New York: June 06, 2005
By John R. Stephenson

"We believe oil markets may have entered the early stages of a "super spike" period, which we now think can drive oil prices toward $105/bbl."

--Goldman Sachs analyst Arjun N. Murti in his March 30, 2005 research report.

"Over the next five years, crude prices will almost double, averaging close to $77/bbl and reaching as much as $100/bbl by 2010."

--CIBC World Markets analyst Jeffrey Rubin in his April 5, 2005 research report.

 

It's hard to imagine oil going any higher, but if the analysts are to be believed, that is exactly what we might be in store for. The reason? The usual culprits of declining supply and surging demand.

Like all commodities, oil is now in a classic bull market and while the price might dip on occasion, the trajectory for the foreseeable future is towards higher prices. For me and you that means higher prices at the pump.

While it may seem strange now, it wasn't all that long ago that oil was hovering around the $10 per barrel mark. That's when Exxon decided to acquire Mobil and Conoco acquired Phillips Petroleum in an effort to drive greater economic efficiencies in their operations. And who could blame them with oil trading so low? But today, with oil prices up more than five-fold, the talk has turned back towards the production side of the equation and what needs to be done to keep the oil flowing in sufficient quantities. Welcome to the classic boom and bust cycle of commodities.

All commodities, oil included, are driven in the long-run by the forces of supply and demand. In the short-term, all matter of speculative activity can be a driver for price change, but once you look long-term, it becomes a matter of simple supply and demand. Where we sit today is that world oil demand has surged to some 84 million barrels a day and rising while supply is stuck at 83.5 million barrels a day and struggling. But how did it get this way?

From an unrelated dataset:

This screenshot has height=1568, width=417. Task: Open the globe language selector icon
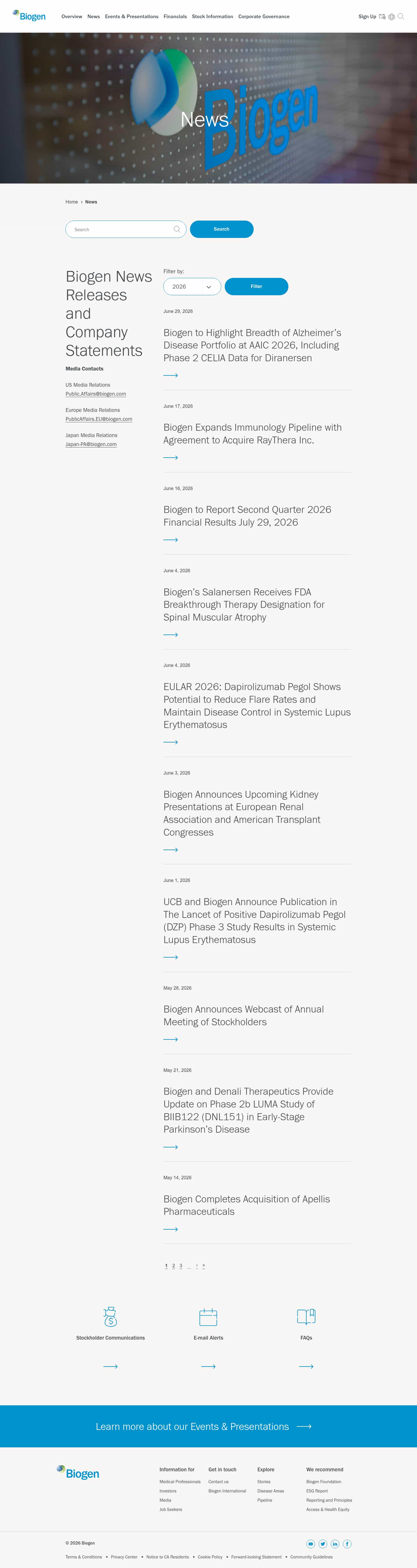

For starters, we went through about a twenty-year period of underinvestment in energy. Back in 1982, there were some 321 refineries active in the United States - today there are 149. Twenty years ago there were 4,530 oil rigs exploring for oil and gas in the U.S. - today there are 1,200. Compounding the problem is the fact that oil is getting harder and harder to find and extract throughout the globe. As Matt Simmons an energy investment banker says, "The entire world assumes Saudi Arabia can carry everyone's energy needs on its back cheaply" he told an audience in Washington D.C. and "If this turns out not to work, there is no Plan B." The sad fact of the matter is that there hasn't been a discovery of a giant oil field (one million barrels a day or more) in at least thirty-five years. Not only that, but some of the existing giant fields are going on 50 to 70 years of production.

Around the world, major oil fields seem to be in decline. The North Sea and the Gulf of Mexico have both peaked and started declining. U.S. oil production peaked in 1973, and by 1981, the nation's oil companies were pumping almost a third less oil in the lower 48 states. According to a study by Deustche Bank (published in the Financial Times - Sept. 22, 2004) only 6 percent of the world's 15 major oil companies (between 2001 to 2003) have been able to replace all of the oil that they have pumped. In fact, Deustche Bank estimates leading oil companies during the 2001-2003 period have actually cut exploration by some 27 percent. According to geologists, the average oilfield declines by about 4.8 percent a year. Today, the U.S. imports some 13 million barrels a day, more than 60 percent of their demand, making the U.S. a hostage to foreign oil.

While the situation in Canada is better, the search for oil and gas continues to be met with frustration. The western sedimentary basin isn't what it used to be with most of the easy oil having been pumped. Natural gas supply is in an even more precarious position within North America with new supply coming from coal seams and super cooled gas (liquefied natural gas) transported on container ships, from abroad.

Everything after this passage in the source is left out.